Renzi: tasse continuano ad andare giù con buona pace Monti

Se ci saremo noi chiederò a Camere veto bilancio Ue
Agenda europea. «La prima cosa che voglio fare la prossima settimana se toccherà a noi governare il Paese è chiedere al Parlamento di mettere il veto sul bilancio Ue». I media continentali, e di tutto il mondo, sono popolati da numerosissimi servizi sulla campagna ormai al suo giro finale. Anche i giornali tedeschi stanno seguendo con particolare interesse gli ultimi giorni in Italia e oggi è il giorno dei reportage, su due fra i maggiori quotidiani del paese, Sueddeutsche Zeitung e Welt. L'attenzione si concentra sul confronto fra Renzi e M5s, secondo Welt «il più forte antagonista del premier» che potrebbe rinnovarsi dopo il voto. La Sueddeutsche ha seguito il presidente del Consiglio in un incontro con la gente a Ercolano, tra aspetti personali e politici, sottolineando come i suoi mille giorni di governo rappresentino già un piccolo record in un paese politicamente instabile come l'Italia. Ma «Renzi nella sua vita
ha sempre solo vinto», conclude il foglio di Monaco, ora potrebbe dover «anche imparare a perdere». Die Welt è a Firenze, «la città natale di Renzi,
dove l'atmosfera è esplosiva come da nessun'altra parte». E nella città del premier il quotidiano conservatore si è messo sulle tracce del Movimento 5 Stelle, raccontando una manifestazione di Alessandro Di Battista. Ci sono molti
“trumpisti” raccolti sul variegato versante della destra politica, riassume la Welt, «ma il più forte avversario di Renzi è il Movimento 5 stelle che si vede come radicale oppositore dell'establishment e promette agli italiani di liberarli dalle
élite».

Voto estero? Domenica sarà grande festa democrazia
Un accenno velato anche polemiche sul voto degli italiani all'estero per il referendum arriva dall’intervista del premier a Skytg24. «A me sembra strano che avvicinandosi ad una grande festa della democrazia noi anziché guardare a ciò parliamo delle bufale, di cosa Renzi farà da grande. Concentriamoci sul merito. Cari italiani, stanno cercando di fregarvi, parliamo della scheda».
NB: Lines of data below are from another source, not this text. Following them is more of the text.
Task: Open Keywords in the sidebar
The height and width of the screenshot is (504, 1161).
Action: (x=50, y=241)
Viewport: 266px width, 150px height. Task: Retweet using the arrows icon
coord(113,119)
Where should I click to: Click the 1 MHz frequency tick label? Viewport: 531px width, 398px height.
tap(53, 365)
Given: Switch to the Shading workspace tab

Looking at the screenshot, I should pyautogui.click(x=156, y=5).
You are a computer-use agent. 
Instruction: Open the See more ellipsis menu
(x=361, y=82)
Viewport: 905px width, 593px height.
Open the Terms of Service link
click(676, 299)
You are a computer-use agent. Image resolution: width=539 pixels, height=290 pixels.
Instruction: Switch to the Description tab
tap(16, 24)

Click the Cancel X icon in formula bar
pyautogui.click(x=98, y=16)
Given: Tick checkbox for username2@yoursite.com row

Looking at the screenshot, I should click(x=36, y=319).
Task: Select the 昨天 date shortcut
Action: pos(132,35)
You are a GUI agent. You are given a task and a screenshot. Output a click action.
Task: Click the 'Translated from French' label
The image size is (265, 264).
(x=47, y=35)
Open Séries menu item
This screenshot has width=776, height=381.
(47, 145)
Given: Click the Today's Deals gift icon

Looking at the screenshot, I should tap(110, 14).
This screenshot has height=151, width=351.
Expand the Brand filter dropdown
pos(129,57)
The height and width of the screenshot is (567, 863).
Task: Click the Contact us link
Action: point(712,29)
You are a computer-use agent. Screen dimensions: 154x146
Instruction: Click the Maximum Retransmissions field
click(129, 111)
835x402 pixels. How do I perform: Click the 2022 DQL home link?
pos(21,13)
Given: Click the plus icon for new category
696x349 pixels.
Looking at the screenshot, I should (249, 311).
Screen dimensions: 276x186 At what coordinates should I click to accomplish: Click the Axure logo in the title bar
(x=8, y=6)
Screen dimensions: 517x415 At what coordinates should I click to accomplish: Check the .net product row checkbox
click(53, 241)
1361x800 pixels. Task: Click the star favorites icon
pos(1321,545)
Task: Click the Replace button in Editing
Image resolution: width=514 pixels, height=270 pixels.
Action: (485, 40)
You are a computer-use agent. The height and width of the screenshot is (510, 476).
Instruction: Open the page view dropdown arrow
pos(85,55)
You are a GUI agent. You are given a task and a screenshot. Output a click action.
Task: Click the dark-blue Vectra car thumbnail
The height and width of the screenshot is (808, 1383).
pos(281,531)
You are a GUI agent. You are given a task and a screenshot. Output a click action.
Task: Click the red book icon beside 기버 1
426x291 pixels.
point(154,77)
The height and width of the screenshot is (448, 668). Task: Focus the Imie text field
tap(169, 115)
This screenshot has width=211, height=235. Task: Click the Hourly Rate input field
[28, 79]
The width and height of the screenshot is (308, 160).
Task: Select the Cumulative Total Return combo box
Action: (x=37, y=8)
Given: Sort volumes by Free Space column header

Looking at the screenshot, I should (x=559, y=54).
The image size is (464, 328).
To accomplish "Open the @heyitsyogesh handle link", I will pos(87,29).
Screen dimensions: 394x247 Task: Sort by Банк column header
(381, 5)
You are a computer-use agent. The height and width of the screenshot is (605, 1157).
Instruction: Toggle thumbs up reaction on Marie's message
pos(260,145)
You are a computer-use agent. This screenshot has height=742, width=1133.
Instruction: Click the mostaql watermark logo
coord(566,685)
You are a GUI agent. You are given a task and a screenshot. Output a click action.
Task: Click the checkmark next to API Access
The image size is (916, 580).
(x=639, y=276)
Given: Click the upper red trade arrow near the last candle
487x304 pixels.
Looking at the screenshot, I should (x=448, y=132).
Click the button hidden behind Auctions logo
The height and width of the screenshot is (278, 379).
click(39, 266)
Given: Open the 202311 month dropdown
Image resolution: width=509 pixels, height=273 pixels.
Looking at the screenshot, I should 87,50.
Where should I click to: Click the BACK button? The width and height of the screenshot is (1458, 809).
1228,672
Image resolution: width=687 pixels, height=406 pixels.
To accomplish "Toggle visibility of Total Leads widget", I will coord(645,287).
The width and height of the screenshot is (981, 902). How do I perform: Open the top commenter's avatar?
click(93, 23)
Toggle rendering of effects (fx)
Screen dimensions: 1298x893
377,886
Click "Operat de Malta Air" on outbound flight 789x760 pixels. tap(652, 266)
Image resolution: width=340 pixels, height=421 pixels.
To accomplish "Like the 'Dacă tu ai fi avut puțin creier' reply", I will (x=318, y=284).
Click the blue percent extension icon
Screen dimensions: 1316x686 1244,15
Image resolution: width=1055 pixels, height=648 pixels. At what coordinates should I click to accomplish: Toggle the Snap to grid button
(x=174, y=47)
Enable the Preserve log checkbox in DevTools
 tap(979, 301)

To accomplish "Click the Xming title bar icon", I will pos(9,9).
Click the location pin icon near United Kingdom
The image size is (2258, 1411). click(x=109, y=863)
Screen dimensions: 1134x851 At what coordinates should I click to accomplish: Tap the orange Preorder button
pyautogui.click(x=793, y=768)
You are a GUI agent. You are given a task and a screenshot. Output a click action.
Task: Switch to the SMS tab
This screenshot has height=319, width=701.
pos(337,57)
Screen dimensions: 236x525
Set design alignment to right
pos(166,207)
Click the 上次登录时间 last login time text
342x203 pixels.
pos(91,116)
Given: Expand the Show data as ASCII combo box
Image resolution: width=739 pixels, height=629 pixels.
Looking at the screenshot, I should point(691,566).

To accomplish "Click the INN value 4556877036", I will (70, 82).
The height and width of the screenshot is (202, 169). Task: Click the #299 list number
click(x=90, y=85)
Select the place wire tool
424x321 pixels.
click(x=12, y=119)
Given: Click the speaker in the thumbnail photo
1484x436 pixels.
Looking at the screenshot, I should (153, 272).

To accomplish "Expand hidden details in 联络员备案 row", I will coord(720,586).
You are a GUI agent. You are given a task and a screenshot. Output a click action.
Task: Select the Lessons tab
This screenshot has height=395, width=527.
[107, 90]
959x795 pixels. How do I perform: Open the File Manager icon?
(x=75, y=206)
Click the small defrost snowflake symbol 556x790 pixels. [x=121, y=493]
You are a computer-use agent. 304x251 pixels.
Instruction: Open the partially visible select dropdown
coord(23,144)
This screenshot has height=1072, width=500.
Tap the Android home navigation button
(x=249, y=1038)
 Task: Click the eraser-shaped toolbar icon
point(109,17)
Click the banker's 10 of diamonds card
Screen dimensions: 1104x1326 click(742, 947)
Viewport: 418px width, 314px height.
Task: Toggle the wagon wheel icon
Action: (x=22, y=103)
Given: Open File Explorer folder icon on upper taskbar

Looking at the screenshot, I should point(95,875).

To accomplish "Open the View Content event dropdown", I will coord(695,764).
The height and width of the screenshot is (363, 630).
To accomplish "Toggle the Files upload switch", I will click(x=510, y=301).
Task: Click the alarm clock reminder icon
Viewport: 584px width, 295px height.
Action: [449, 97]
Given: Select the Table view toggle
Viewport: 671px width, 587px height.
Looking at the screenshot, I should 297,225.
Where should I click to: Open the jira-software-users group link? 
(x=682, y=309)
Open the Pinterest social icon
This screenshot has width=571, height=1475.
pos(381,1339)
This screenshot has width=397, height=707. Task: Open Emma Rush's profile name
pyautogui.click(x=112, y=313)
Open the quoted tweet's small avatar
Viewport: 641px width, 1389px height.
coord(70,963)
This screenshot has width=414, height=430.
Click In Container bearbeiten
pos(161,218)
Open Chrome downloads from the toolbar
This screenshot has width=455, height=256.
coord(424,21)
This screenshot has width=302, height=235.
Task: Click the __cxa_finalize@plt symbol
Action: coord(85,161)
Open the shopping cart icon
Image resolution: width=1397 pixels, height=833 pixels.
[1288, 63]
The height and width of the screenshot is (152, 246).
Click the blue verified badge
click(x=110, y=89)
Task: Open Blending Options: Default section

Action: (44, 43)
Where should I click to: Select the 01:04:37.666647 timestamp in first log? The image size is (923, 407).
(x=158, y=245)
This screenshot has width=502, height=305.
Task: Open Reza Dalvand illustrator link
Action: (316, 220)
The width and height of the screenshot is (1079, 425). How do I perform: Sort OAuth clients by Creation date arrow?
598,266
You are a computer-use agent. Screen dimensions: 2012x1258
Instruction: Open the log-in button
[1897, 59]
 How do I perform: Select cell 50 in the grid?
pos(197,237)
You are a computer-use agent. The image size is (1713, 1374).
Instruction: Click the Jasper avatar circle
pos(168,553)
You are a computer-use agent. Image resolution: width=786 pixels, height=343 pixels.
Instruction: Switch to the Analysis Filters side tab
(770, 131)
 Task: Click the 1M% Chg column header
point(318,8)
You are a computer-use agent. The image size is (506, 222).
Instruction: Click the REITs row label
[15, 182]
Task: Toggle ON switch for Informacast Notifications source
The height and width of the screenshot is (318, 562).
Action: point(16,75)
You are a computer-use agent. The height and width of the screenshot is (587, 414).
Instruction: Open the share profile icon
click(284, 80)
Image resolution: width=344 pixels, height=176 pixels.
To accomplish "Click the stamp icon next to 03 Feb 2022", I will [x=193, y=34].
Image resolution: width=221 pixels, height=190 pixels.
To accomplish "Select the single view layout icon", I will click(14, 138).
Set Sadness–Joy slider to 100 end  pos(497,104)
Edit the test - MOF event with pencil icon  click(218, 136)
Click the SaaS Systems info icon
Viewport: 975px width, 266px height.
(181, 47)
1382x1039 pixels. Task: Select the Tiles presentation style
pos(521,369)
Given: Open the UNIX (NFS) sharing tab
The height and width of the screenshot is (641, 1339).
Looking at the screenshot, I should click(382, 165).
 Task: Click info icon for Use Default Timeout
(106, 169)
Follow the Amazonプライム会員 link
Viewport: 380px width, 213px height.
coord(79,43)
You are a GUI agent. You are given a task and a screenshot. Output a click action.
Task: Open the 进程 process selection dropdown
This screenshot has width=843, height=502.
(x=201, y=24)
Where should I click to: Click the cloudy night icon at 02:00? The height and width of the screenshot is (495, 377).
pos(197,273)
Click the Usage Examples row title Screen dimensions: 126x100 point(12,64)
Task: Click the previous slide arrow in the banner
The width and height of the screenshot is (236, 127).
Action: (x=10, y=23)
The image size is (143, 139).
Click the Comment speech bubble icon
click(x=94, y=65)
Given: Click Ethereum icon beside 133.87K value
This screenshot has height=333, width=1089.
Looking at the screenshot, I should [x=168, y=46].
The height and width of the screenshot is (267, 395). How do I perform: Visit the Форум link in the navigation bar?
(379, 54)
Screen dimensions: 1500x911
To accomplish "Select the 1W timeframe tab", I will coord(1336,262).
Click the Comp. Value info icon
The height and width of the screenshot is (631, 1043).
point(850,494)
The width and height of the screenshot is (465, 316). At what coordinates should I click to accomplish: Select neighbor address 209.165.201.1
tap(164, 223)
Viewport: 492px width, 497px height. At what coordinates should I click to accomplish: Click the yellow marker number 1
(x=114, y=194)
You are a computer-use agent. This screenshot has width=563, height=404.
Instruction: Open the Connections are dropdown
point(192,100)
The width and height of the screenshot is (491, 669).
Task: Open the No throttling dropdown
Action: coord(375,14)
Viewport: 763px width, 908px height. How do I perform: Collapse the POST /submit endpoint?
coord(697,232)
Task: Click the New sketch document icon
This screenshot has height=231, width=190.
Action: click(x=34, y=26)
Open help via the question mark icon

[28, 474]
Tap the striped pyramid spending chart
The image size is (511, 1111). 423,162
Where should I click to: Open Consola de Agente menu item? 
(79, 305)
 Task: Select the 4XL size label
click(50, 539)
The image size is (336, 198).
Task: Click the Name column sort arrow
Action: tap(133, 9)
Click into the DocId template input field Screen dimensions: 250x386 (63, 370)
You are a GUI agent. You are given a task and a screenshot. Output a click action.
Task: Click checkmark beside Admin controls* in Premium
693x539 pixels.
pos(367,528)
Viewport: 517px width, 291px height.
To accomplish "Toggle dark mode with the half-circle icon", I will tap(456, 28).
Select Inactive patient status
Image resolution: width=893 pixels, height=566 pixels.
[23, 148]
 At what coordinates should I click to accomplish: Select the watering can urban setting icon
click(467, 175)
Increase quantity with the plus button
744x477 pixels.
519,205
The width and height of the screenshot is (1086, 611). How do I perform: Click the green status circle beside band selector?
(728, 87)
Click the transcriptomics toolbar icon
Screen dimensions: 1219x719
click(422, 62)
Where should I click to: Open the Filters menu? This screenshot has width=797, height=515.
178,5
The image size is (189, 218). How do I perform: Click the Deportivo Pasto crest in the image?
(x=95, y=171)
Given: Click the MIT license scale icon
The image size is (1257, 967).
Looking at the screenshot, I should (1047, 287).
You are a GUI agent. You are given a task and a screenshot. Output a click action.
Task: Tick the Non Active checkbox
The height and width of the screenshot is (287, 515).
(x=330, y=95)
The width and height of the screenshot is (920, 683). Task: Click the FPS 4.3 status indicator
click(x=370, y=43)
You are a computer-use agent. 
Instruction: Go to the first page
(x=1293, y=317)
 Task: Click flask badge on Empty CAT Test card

Ritiene necessaria una legge per contrastare il fenomeno delle “bufale” sul web? «Il tema chiama molto in causa la deontologia dei giornalisti. Rilanciare o meno
certe notizie dipende molto da voi. Poi naturalmente è la politica chiamata in ballo: se ci sono partiti che si strutturano senza democrazia interna ma solo con staff e strutture interne solo finalizzate a rilanciare la propaganda, anche la politica dovrebbe riflettere». Quanto alla legge elettorale questa «non è argomento del referendum» taglia corto Renzi. «Qualsiasi legge elettorale funziona con questa riforma. Non è la riforma ad essere legata alla legge
elettorale. La legge elettorale ovviamente si può fare anche in tre o sei mesi». Alla domanda se l'Italicum sia morto o meno risponde che «al momento
è ancora vigente. Mi pare di capire che c'è un'ampia maggioranza in Parlamento che sia per cambiarlo».